Given data.
----
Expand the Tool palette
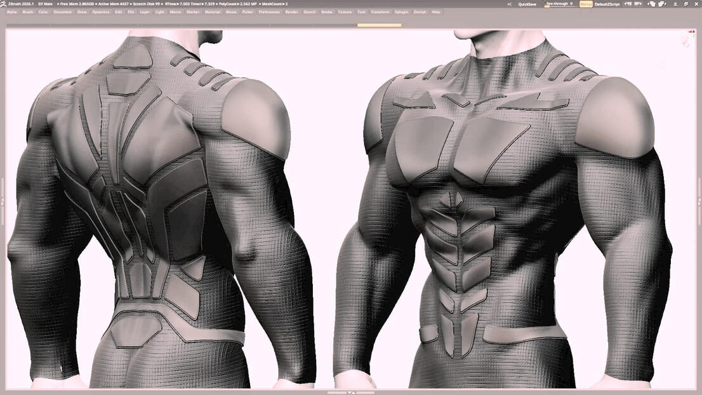702x395 pixels. pos(360,11)
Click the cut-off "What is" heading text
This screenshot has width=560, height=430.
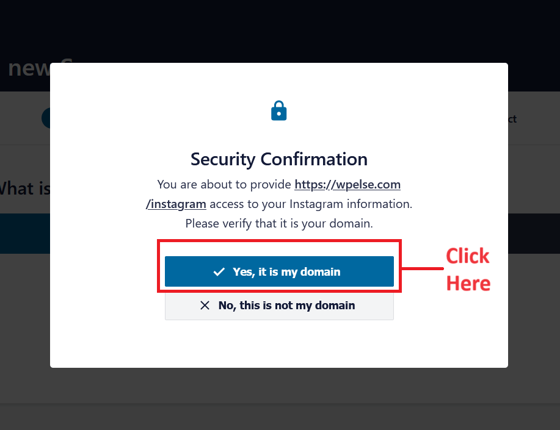coord(25,188)
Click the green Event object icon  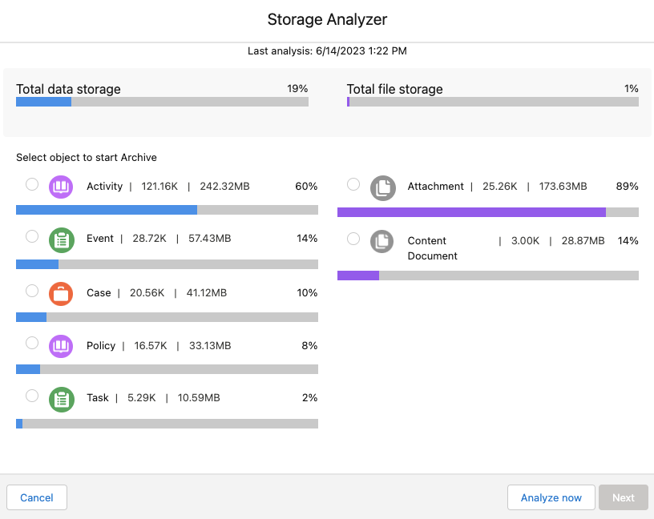pyautogui.click(x=62, y=240)
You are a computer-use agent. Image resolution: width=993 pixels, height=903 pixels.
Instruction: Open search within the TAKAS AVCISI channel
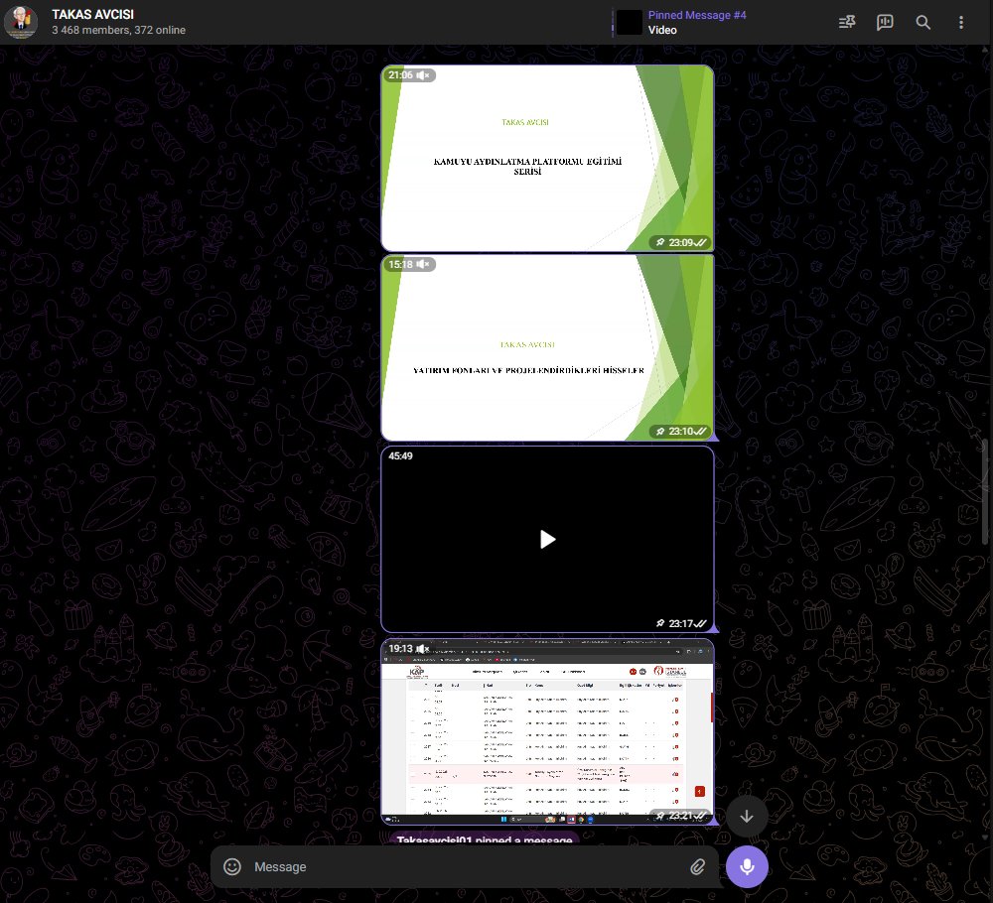click(922, 22)
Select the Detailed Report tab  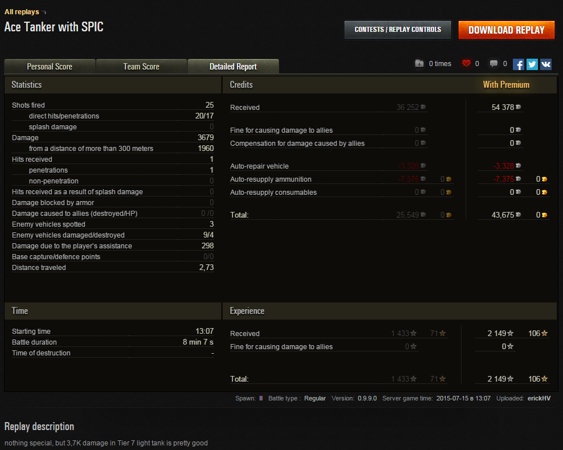pos(233,67)
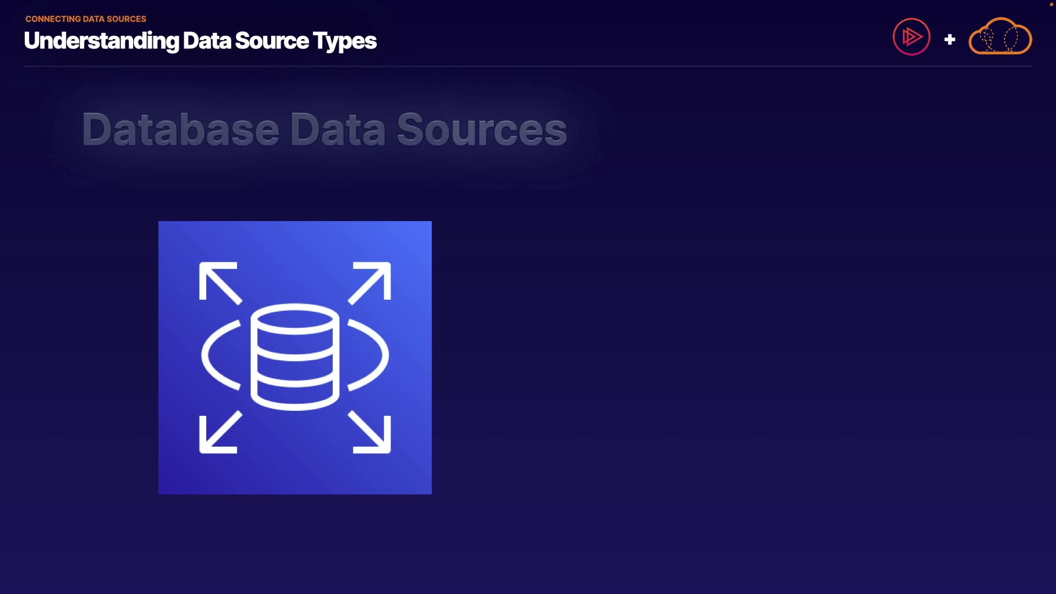Click the word 'Types' in the slide title
1056x594 pixels.
click(x=345, y=41)
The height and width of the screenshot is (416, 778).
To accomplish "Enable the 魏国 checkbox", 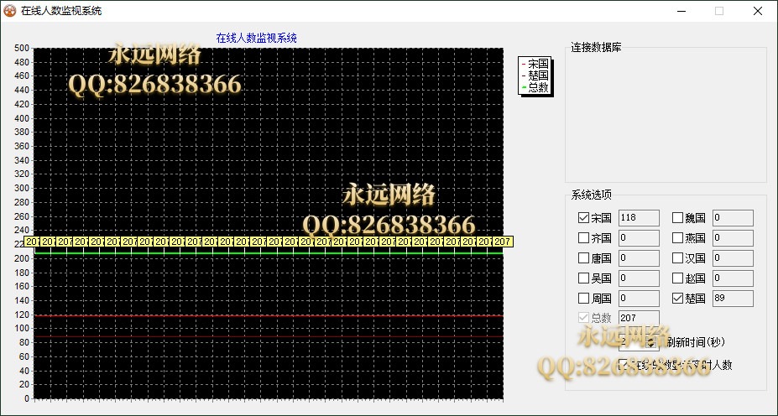I will click(x=678, y=218).
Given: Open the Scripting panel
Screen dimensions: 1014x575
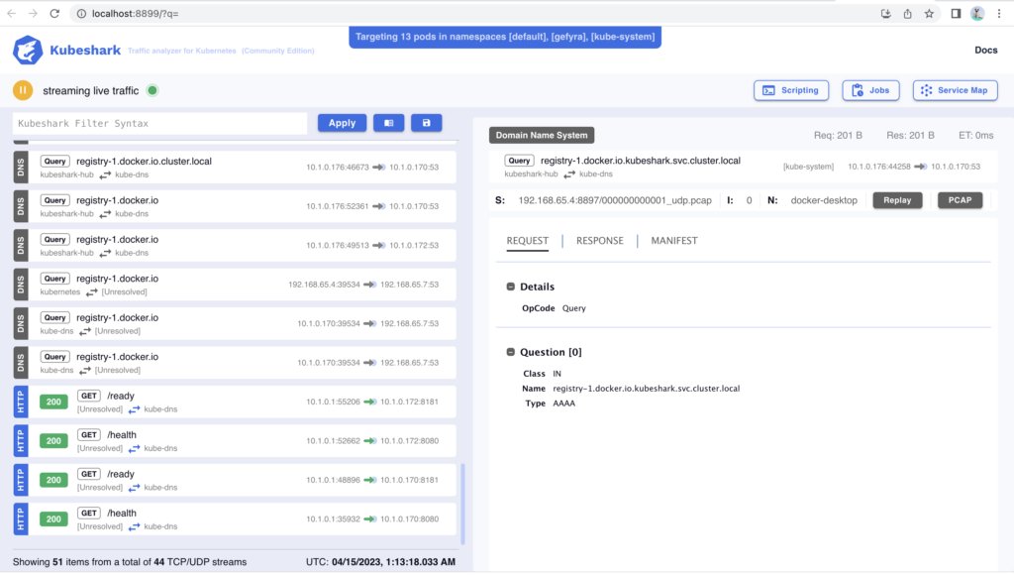Looking at the screenshot, I should pos(791,90).
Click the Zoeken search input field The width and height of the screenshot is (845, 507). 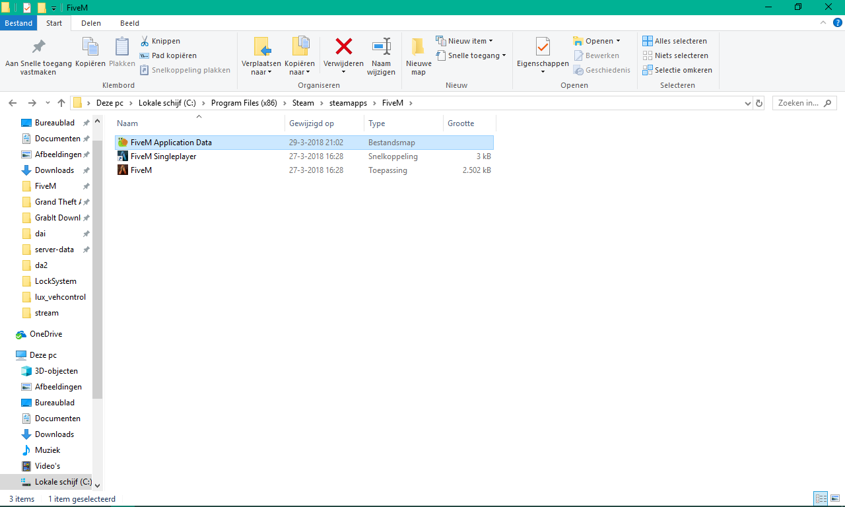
----
Directions for this task.
Copy out exactly the lines between the line that contains "Screen dimensions: 1014x575" and the last line of the records, both ends included; leave out every picture.

Written reply.
Screen dimensions: 1014x575
Looking at the screenshot, I should pos(791,90).
Click the Zoeken search input field The width and height of the screenshot is (845, 507). 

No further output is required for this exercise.